Gather, from the data below, each line in which the word "height" occurs.

[Opening Data for review section]

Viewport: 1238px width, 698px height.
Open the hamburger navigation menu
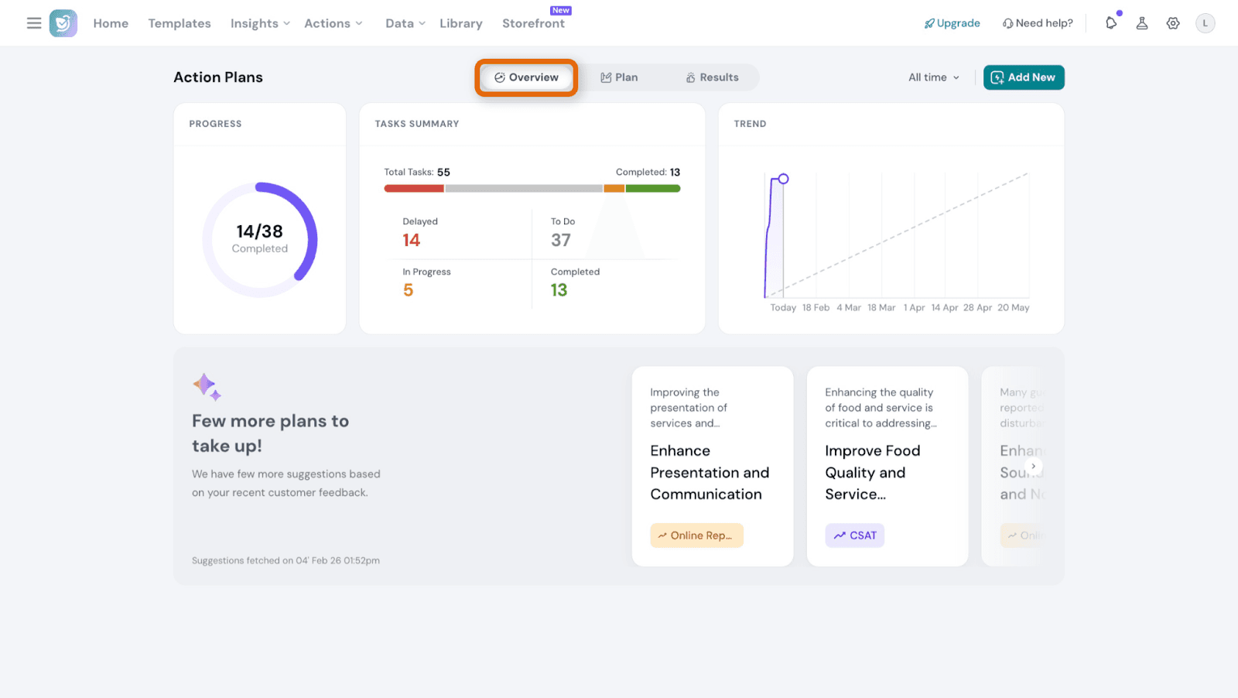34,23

[Closing Data for review section]
[Opening Data for review section]

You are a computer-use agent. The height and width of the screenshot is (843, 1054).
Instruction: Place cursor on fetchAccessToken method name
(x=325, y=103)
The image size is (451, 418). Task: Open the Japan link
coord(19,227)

[Closing Data for review section]

◆ **Exercise solution**:
Viewport: 1238px width, 698px height.
You are a computer-use agent. The height and width of the screenshot is (843, 1054).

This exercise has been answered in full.